There was only one plant Alex didn’t know: the dried-up head of a thistle. ‘Come with white man,’ he frowned.
‘And he’s right too,’ Wendy turned to me. ‘It’s a European introduction.’
She thanked
him and he walked away, his spears slung over his shoulder.
‘He’s the real thing,’ she said, smiling after him. ‘But you can’t ask too much in a day – his attention wanders.’
Wendy’s room was as austere as Rolf’s was chaotic. She kept a few clothes in a suitcase. There was a grey metal bedstead, a wash-stand, and a telescope on a tripod. ‘It’s an old family thing,’ she said. ‘It belonged to my grandfather.’
Some nights, she would drag the bed outside and go to sleep gazing at the stars.
She picked up Alex’s tray and took me to a smaller tin shed, where, laid out on trestles, were many more specimens: not only of plants, but of eggs, insects, reptiles, birds, snakes and lumps of rock.
‘I’m supposed to be an ethnobotanist,’ she laughed. ‘But it’s all got a bit out of hand.’
Alex was her best informant. You couldn’t exhaust his knowledge of plants. He would reel off the names of species, when and where they would be coming into flower. He used them as a kind of calendar.
‘Working out here alone,’ she said, ‘your head fills up with such mad ideas, and there’s no one to test them out on.’ She threw back her head and laughed.
‘Lucky I’ve got Rolf,’ she said. ‘No idea’s too mad for him.’
‘Such as?’
She had never had a training in linguistics. Yet her work on the dictionary had given her an interest in the myth of Babel. Why, when Aboriginal life had been so uniform, had there been 200 languages in Australia? Could you really explain this in terms of tribalism or isolation? Surely not! She was beginning to wonder whether language itself might not relate to the distribution of the different species over the land.

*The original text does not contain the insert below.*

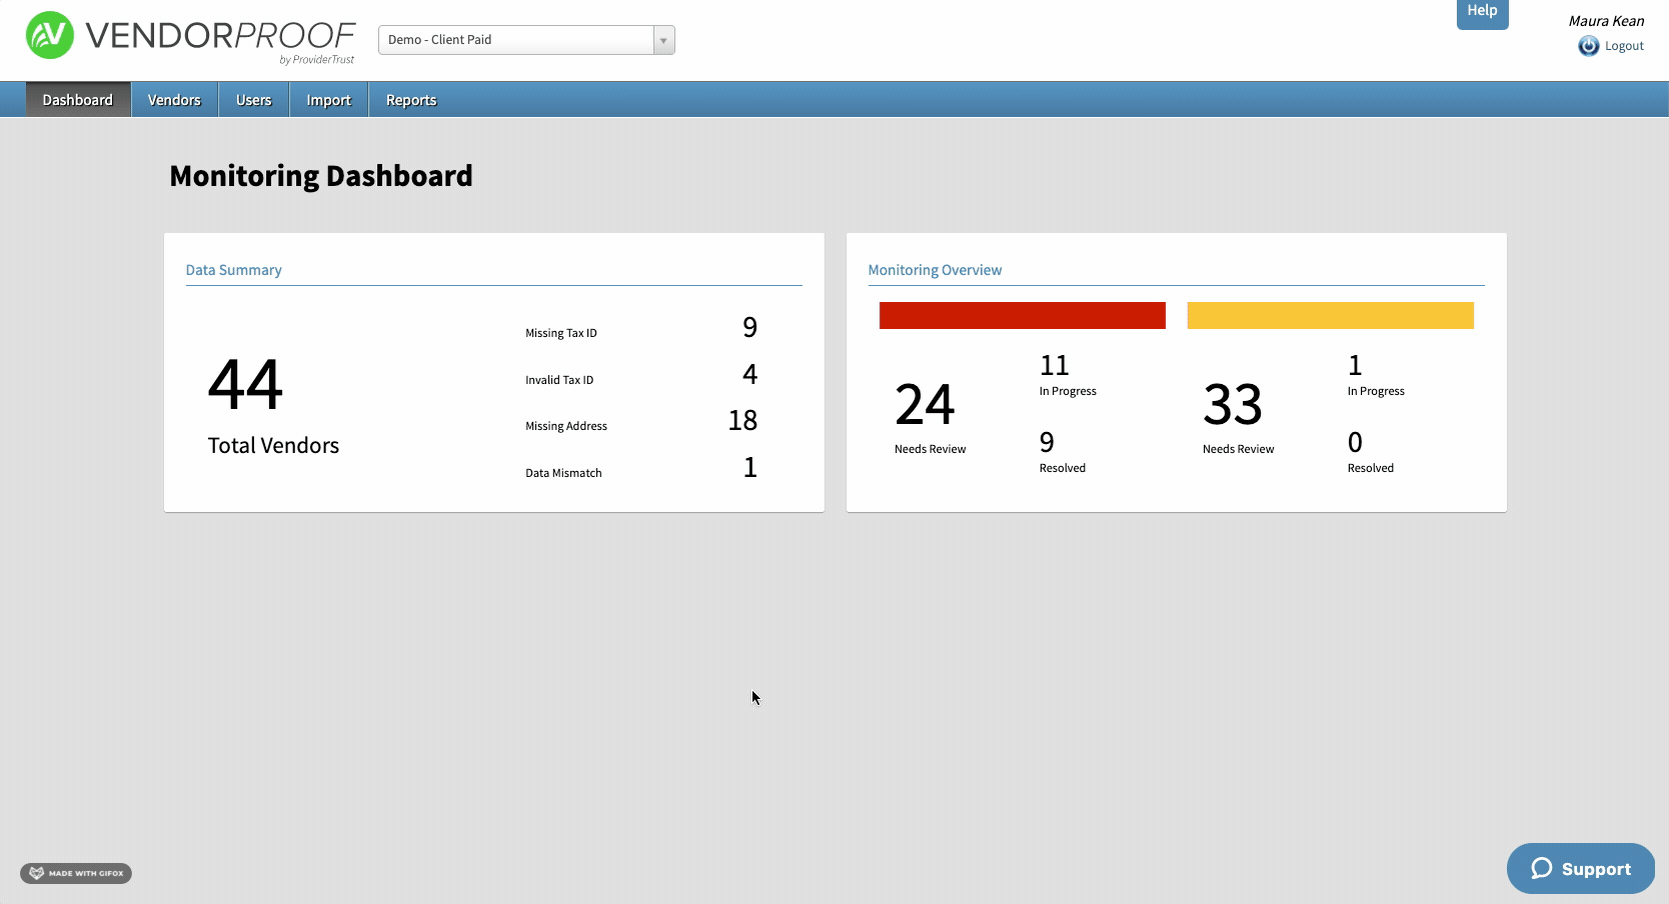Click the 24 Needs Review number
Viewport: 1669px width, 904px height.
click(x=925, y=405)
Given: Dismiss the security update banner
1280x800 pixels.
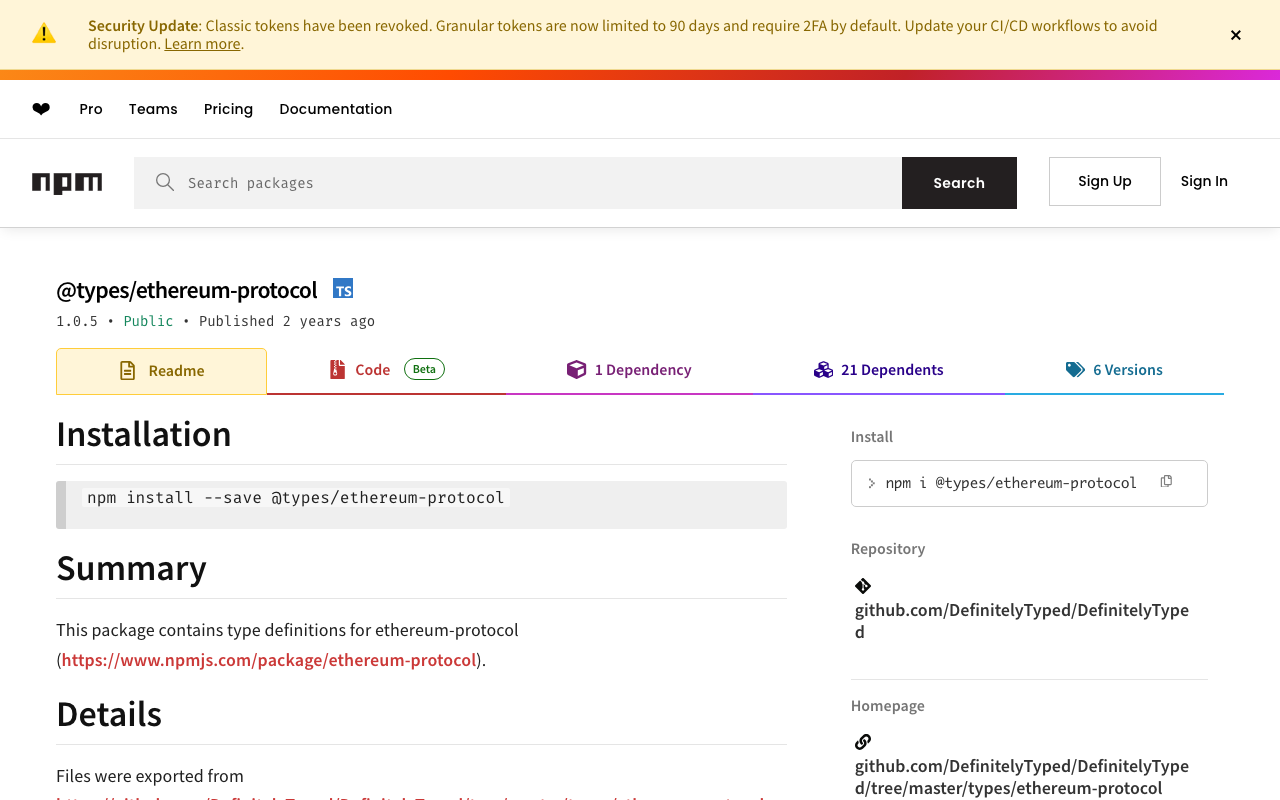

‘Sometimes,’ she said, ‘I’ll ask Old Alex to name a plant and he’ll answer “No name”, meaning, “The plant doesn’t grow in my country.”’
She’d then look for an informant who had, as a child, lived where the plant grew – and find it did have a name after all.
The ‘dry heart’ of Australia, she said, was a jigsaw of microclimates, of different minerals in the soil and different plants and animals. A man raised in one part of the desert would know its flora and fauna backwards. He knew which plant attracted game. He knew his water. He knew where there were tubers underground. In other words, by naming all the ‘things’ in his territory, he could always count on survival.